A twin younger brother of Megumi Yokota, a symbolic figure in Japan’s quest to resolve the decades-long abduction issue with North Korea, has taken over as head of a group representing families of the victims. 

He replaced Shigeo Iizuka, who at age 83 decided to step aside on grounds of ill health.

Takuya Yokota, 53, was selected at an emergency meeting in Tokyo on Dec. 11 to continue the fight to bring back abductees snatched to teach Japanese language, customs and culture to North Korean spies.

North Korea carried out a spate of abductions in the 1970s and ’80s. Megumi was a 13-year-old junior high school student in Niigata when she was seized in 1977.

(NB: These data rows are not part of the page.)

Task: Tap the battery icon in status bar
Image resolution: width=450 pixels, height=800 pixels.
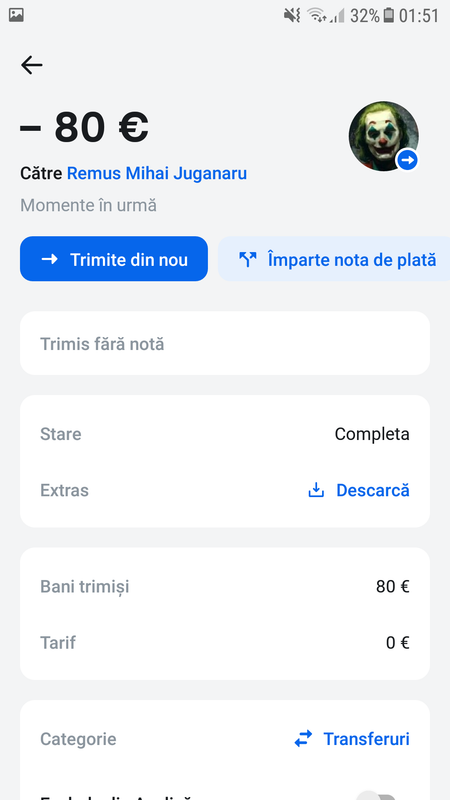Action: [x=389, y=16]
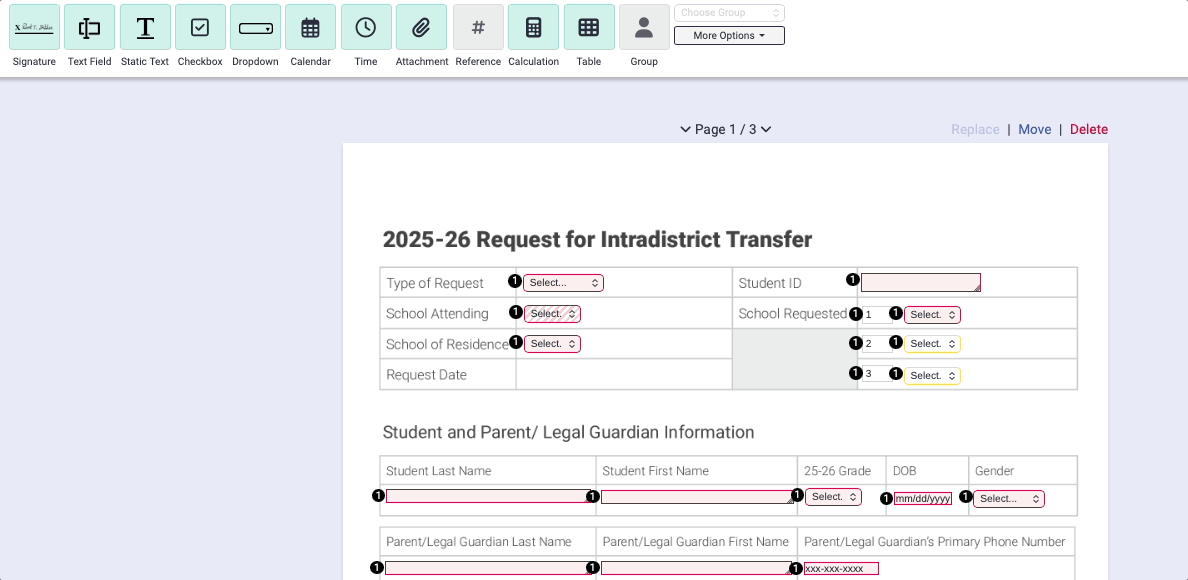
Task: Select the Signature field tool
Action: pyautogui.click(x=34, y=27)
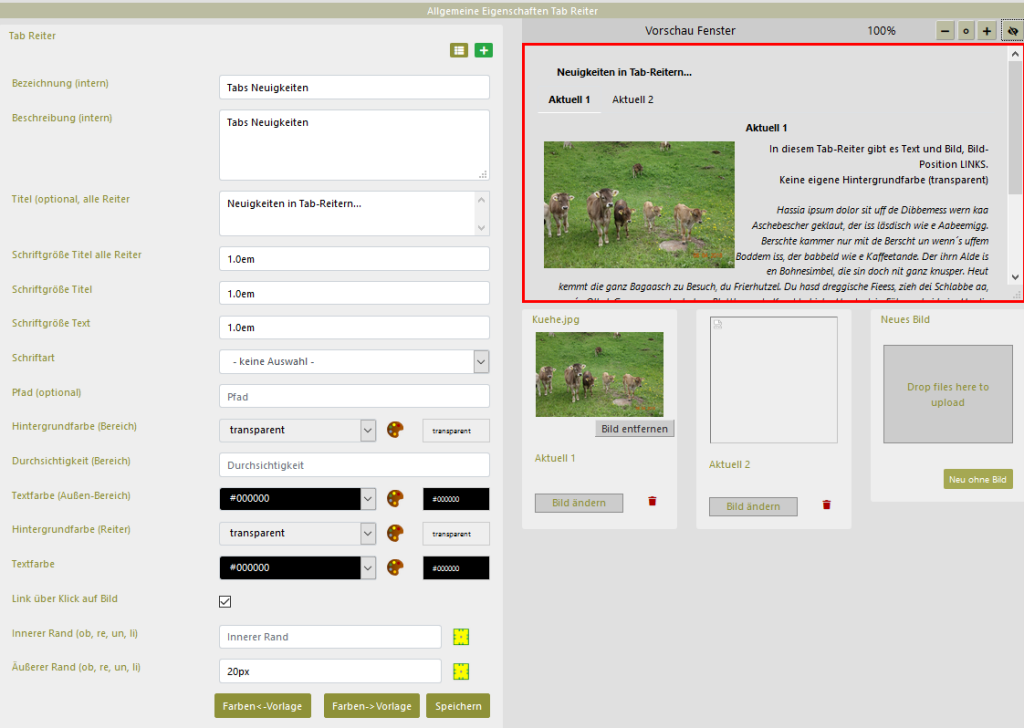
Task: Click the Textfarbe black color swatch field
Action: 456,568
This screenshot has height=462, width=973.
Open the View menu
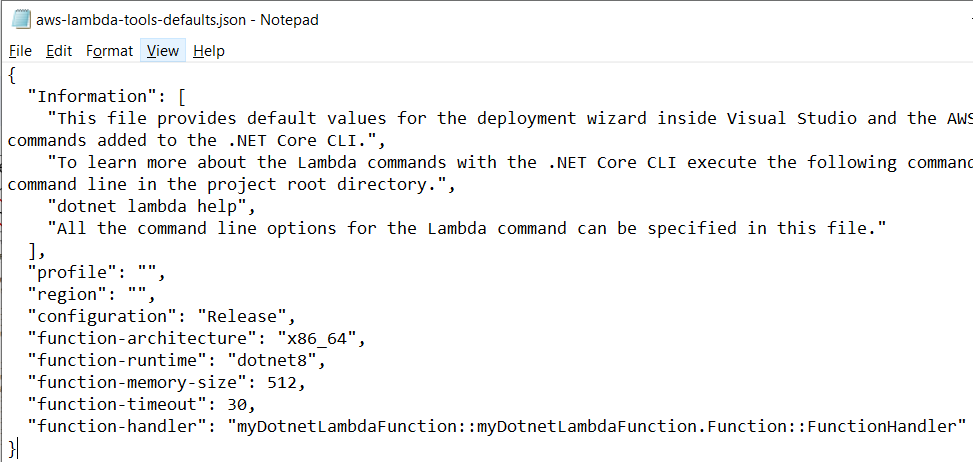163,51
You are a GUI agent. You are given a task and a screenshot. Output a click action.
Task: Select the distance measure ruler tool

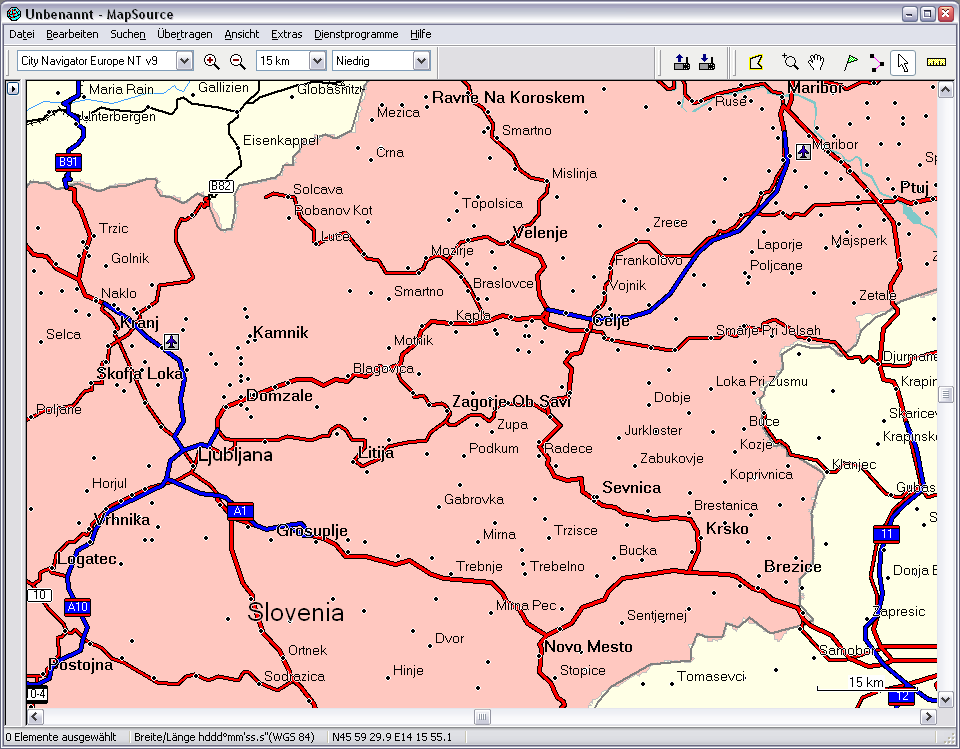(x=936, y=62)
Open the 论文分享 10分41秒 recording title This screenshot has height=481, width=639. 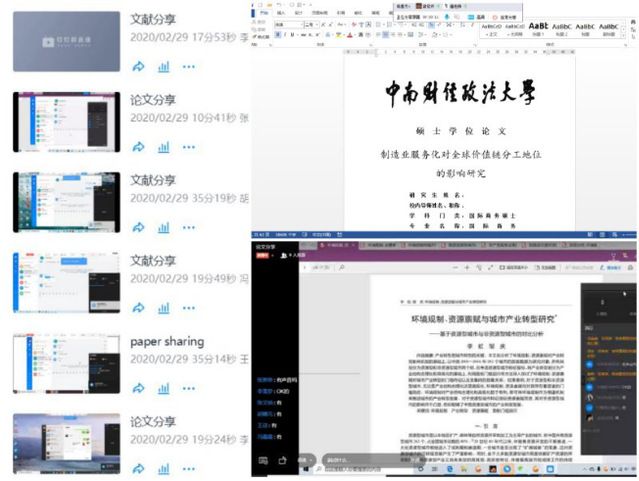point(153,100)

“In my memory, my sister still remains 13,” Yokota said. “I want to strive to reunite my sister with our mother while her health is still good.”

Iizuka, the elder brother of Yaeko Taguchi, another abductee, took over the position in 2007 after Yokota’s father, Shigeru, stepped down as the first head of the group due to his deteriorating health.

Shigeru died in June last year aged 87.

Iizuka had been complaining of ill health since 2017, which forced him to often cut short his attendance during news conferences and gatherings, including a meeting of the group and its supporters held in November.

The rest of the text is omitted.